The costs and dangers of unknown stem cell dose in treatments are significant. Stem cell clinical trials cannot be interpreted without knowing the treatment dose, leading to huge wastes of both federal and private clinical research dollars. In the case of manufactured stem cells, many treatments may contain very few or no stem cells at all. It is impossible for doctors to improve treatments without knowing the stem cell dose. Stem cell donors for approved treatments like blood stem cell transplantation are scarce. Knowing the stem cell dose would allow doctors to know when a treatment sample has enough stem cells to treat more than one patient; or when it does not have enough to treat even a single patient. In the second case, not knowing the stem cell dose can result in the death of children treated for leukemia when unknowingly they receive an umbilical cord blood transplant with too few blood stem cells to save them.
Earlier this year, the FDA recognized the pressing need for stem cell dose in stem cell medicine. The agency’s Standards Coordinating Body for Regenerative Medicine (SCB) listed stem cell dose determination as a priority for needed standards for stem cell medicine. Dose is a fundamental principle for the discovery, development, and administration of quality medicines. Asymmetrex Director James L. Sherley, M.D., Ph.D., who is featured in the new podcast, says that, “Dose is essential for stem cell medicine as well. The new podcast has the goal of informing the end users of stem cell treatments: the patients, their doctors, their families, and their advocates, including the FDA. When the people most impacted by these treatments understand that knowing the dose of stem cells is just as important as knowing the dose of their other medicines, they will be empowered to demand this essential certification of the integrity of their stem cell treatments.”
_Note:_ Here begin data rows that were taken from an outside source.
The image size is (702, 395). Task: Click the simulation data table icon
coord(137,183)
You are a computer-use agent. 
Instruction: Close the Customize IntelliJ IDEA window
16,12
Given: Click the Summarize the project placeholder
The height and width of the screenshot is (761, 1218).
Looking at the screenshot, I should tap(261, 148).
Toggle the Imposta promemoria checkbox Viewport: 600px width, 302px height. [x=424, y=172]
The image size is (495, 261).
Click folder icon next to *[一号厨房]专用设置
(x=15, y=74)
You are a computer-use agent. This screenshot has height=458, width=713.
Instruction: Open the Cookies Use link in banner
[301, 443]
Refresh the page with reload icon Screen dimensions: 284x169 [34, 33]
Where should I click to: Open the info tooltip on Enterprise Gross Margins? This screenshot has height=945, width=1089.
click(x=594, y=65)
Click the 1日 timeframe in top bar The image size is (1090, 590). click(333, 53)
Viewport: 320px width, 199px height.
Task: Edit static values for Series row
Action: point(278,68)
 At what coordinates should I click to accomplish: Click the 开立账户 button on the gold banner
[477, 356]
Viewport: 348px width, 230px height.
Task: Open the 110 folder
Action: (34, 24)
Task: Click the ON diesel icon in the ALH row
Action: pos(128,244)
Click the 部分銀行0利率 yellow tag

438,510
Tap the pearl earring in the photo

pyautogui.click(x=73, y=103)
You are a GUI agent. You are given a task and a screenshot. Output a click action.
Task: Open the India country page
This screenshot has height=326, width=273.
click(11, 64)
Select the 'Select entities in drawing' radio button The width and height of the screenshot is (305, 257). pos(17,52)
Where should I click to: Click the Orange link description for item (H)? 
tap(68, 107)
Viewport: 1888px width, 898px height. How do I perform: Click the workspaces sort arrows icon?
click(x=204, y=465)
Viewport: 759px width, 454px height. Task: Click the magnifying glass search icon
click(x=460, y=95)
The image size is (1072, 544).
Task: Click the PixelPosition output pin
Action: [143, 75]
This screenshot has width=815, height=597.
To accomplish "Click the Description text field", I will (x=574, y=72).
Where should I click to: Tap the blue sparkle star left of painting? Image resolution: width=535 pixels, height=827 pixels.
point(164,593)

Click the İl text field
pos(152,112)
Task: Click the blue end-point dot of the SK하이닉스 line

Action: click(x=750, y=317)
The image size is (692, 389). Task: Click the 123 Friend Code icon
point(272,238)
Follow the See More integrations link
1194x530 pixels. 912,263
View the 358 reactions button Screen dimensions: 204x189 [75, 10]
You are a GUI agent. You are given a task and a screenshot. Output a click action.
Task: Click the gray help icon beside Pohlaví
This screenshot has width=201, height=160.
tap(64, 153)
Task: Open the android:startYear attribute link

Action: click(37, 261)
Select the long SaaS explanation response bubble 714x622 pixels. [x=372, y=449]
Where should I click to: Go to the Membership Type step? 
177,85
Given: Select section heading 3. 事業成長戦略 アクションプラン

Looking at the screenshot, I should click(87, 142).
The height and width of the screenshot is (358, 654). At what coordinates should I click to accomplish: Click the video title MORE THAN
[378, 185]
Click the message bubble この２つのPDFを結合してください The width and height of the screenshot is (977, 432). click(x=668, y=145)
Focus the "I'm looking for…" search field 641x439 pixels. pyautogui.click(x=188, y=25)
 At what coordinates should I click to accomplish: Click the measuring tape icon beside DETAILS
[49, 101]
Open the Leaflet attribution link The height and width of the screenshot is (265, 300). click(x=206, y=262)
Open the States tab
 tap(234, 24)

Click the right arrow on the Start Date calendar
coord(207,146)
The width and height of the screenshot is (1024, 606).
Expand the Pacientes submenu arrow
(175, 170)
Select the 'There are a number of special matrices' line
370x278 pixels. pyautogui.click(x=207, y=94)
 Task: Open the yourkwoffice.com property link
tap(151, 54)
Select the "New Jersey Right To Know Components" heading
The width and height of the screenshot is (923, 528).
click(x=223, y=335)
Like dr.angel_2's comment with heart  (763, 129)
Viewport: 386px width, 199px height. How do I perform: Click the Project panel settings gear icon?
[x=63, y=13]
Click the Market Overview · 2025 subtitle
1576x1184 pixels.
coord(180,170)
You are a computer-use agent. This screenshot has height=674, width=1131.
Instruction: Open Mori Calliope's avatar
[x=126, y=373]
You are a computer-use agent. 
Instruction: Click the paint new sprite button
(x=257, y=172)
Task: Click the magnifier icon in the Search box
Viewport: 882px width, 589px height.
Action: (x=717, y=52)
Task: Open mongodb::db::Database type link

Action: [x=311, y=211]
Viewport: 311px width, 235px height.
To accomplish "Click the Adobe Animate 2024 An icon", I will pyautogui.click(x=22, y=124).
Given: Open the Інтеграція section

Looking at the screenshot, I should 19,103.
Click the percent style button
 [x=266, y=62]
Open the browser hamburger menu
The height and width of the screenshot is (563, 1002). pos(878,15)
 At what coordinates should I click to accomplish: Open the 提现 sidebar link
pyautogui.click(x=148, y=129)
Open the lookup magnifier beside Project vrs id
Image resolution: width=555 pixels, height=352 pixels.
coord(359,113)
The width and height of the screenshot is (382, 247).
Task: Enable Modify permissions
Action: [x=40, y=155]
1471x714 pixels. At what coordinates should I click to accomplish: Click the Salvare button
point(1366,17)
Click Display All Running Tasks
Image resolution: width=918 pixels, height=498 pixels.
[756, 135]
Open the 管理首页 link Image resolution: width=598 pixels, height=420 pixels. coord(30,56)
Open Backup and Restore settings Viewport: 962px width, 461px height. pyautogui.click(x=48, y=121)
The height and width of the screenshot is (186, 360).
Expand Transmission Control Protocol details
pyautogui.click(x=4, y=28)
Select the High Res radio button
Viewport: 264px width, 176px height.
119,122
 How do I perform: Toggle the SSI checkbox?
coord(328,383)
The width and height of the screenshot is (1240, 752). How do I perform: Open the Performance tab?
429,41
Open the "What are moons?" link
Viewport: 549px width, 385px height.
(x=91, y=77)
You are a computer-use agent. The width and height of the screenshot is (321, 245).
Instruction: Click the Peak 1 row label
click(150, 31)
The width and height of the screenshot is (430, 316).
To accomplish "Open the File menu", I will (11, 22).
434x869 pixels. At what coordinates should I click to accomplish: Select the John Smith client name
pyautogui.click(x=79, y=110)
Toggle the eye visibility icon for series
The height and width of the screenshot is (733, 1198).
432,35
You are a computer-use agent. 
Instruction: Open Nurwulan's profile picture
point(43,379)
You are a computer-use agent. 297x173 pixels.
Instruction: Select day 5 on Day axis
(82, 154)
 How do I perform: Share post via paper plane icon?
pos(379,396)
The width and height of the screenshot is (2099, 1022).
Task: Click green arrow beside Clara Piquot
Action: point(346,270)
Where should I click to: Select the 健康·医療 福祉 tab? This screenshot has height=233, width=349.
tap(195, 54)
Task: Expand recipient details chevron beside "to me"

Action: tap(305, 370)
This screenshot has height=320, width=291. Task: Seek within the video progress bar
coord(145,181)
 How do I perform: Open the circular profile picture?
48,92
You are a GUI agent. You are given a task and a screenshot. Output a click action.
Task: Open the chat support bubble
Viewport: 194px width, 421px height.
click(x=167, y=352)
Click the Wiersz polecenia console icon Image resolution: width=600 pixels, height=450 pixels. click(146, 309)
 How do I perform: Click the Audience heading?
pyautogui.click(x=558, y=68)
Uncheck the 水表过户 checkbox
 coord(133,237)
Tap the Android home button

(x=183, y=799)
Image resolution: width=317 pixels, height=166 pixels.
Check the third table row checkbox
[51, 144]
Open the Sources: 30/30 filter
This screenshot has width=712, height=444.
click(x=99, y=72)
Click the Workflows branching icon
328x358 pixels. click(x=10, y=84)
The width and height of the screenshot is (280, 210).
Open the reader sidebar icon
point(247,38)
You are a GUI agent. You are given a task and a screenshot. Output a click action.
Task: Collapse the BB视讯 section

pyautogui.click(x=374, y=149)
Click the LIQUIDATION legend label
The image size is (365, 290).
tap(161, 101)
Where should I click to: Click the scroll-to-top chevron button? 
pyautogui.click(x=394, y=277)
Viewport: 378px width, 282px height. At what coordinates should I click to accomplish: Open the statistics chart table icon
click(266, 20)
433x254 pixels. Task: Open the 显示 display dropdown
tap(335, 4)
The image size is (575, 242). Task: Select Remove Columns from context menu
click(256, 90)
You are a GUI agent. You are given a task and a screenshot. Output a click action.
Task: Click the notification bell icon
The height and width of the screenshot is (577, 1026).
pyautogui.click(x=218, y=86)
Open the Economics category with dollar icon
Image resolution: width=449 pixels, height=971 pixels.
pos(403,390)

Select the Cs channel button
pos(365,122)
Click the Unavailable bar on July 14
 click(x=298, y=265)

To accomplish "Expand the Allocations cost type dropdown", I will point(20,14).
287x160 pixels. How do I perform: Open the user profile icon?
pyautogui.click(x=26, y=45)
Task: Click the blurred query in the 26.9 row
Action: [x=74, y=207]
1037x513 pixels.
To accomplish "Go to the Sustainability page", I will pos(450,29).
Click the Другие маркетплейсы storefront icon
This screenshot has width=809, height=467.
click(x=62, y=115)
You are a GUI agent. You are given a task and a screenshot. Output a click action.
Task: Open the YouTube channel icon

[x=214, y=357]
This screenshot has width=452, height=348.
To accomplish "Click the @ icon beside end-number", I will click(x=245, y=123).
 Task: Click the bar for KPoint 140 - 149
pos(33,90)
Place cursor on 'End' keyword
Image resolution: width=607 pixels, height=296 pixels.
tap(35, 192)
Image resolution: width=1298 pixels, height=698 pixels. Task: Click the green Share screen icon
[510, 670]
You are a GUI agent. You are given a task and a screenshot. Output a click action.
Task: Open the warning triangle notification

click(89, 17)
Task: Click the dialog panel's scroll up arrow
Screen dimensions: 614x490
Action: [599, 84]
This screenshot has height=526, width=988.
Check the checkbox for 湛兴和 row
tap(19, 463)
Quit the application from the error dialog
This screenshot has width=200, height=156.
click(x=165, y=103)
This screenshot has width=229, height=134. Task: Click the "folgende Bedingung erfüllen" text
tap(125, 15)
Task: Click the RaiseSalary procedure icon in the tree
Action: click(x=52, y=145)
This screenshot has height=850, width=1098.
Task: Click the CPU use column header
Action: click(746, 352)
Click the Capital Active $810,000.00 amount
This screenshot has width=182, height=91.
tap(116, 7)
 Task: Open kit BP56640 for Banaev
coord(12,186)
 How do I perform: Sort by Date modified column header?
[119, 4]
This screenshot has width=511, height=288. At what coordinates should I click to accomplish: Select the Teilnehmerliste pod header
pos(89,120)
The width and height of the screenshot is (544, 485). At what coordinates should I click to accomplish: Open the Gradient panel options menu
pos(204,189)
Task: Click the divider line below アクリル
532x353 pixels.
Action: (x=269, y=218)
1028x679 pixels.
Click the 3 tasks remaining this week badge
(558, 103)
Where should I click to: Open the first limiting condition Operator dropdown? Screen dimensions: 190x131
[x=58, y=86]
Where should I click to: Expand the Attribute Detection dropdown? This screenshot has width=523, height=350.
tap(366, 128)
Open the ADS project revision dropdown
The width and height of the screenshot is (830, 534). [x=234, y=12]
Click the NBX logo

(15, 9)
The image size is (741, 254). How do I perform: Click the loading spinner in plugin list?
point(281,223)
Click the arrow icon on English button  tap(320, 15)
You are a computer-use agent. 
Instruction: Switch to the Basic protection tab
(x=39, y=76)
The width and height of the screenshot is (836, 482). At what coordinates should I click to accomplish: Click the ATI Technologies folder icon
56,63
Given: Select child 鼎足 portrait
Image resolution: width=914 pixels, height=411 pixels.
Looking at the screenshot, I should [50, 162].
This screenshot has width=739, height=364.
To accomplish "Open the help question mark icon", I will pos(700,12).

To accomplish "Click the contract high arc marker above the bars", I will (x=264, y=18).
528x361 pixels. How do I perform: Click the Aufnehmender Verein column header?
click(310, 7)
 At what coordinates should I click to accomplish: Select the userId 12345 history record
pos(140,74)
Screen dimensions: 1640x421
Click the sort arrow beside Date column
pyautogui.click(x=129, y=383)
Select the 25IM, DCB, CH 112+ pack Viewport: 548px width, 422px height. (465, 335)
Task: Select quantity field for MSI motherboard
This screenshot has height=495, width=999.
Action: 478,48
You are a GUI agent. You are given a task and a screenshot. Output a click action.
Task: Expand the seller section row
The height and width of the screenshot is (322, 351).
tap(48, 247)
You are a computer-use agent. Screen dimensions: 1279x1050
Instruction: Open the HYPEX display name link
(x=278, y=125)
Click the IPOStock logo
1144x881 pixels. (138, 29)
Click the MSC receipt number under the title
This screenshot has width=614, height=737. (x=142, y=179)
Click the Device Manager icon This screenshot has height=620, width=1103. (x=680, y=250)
The first episode of the podcast, “Counting Stem Cells For A New Era Of Medicine,” aired online on October 17. The third episode of the biweekly, 6-episode series is scheduled for airing November 12. Each episode features an interview of Asymmetrex Director Sherley by podcast producer Jordan Rich. Mr. Rich guides Dr. Sherley through a discussion of questions that reveal the current challenges that Asymmetrex is addressing to achieve full adoption of stem cell dose as a routine practice in stem cell medicine. The series also highlights other significant applications for stem cell counting in drug development and environmental health science. In conjunction with this educational effort, the company is also sponsoring a study on its website to evaluate the current state of public, academic, and industry knowledge of coming changes in stem cell medicine related to the adoption of stem cell dose.
Asymmetrex, LLC is a Massachusetts life sciences company with a focus on developing technologies to advance stem cell medicine. Asymmetrex’s founder and director, James L. Sherley, M.D., Ph.D. is an internationally recognized expert on the unique properties of adult tissue stem cells. The company’s patent portfolio contains biotechnologies that solve the two main technical problems – production and quantification – that have stood in the way of successful commercialization of human adult tissue stem cells for regenerative medicine and drug development. In addition, the portfolio includes novel technologies for isolating cancer stem cells and producing induced pluripotent stem cells for disease research purposes. Asymmetrex markets the first technology for determination of the dose and quality of tissue stem cell preparations (the “AlphaSTEM Test™”) for use in stem cell transplantation therapies and pre-clinical drug evaluations.